Не подлежит сомнению, что и за монахинями Ново-Тихвинского женского монастыря, и за офицерами Николаевской военной академии, переехавшей в Екатеринбург из Петрограда в марте 1918 года, очень внимательно следила ЧК, и ее донесения передавались Свердлову в Москву. В конце мая Свердлов послал Голощекину специальные инструкции: «Усильте охрану в Екатеринбурге… Обратите особое внимание на академию»33. С учетом этих указаний Голощекин вполне мог решить использовать перехваченное «письмо офицера» на пользу советскому правительству. Было решено скопировать его и передать копию Романовым. Затем было написано по-французски еще несколько писем, причем одним и тем же почерком. Царскую семью пытались заставить отреагировать на обещание их освободить34. Эти письма сочинял Петр Войков (уральский комиссар, который учился в Женевском университете и говорил по-французски) при содействии Голощекина и Белобородова. Но у Войкова был ужасный почерк, поэтому письма красными чернилами переписывал один из наиболее грамотных охранников Исай Родзинский35.
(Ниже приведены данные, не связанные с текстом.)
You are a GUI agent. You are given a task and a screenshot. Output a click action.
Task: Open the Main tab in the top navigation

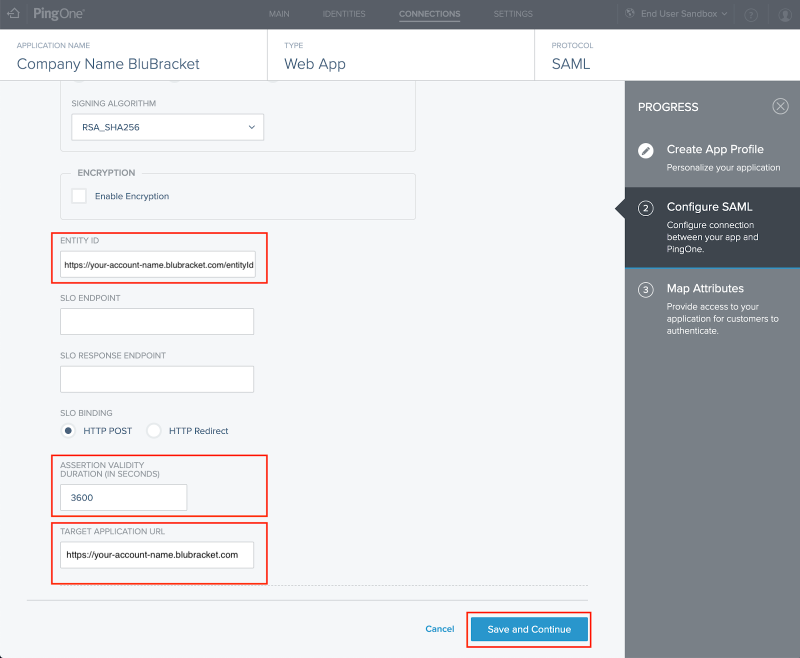click(279, 14)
Первое письмо сразу же подняло моральный дух семьи, ибо оно начиналось так: «Друзья более не дремлют и надеются, что час, которого вы так долго ждали, пришел». Белые и войска чехословацкого корпуса находились менее чем в восьмидесяти верстах (ок. 80 км) от города; Екатеринбург скоро должен быть пасть, и в письме царскую семью призывали: «Будьте внимательны к любому движению снаружи; ждите и надейтесь»36. Их просили нарисовать чертеж их комнат и расположения в них предметов мебели. Когда они ложатся спать, спрашивалось в письме. «Кто-то из вас каждую следующую ночь должен будет бодрствовать с 2.00 до 3.00 ночи». Оно было подписано: «Тот, кто готов умереть за вас. Офицер Российской армии»37. Ответ на письмо, также написанный по-французски в следующие два или три дня, был дан снизу смятого листка, на котором был написан первоначальный текст. Почерк, похоже, принадлежал Ольге Николаевне, вероятно, она писала под диктовку Николая, а время, когда семья ложилась спать, было указано на полях напротив вопроса на этот счет. В ответе говорилось, что все окна их комнат, выходящие на улицу, «наглухо заклеены и закрашены белой краской». Еще хуже было другое: Алексей «все еще болен и совсем не может ходить» – «любой толчок причиняет ему боль». К этому первоочередному препятствию, мешающему реализации любого плана спасения, прибавлялось еще и то, что в самом конце ответного письма Ольга уточнила: «Вы не должны рисковать, если только не будете абсолютно уверены в результате. Мы почти всегда находимся под пристальным наблюдением)»38.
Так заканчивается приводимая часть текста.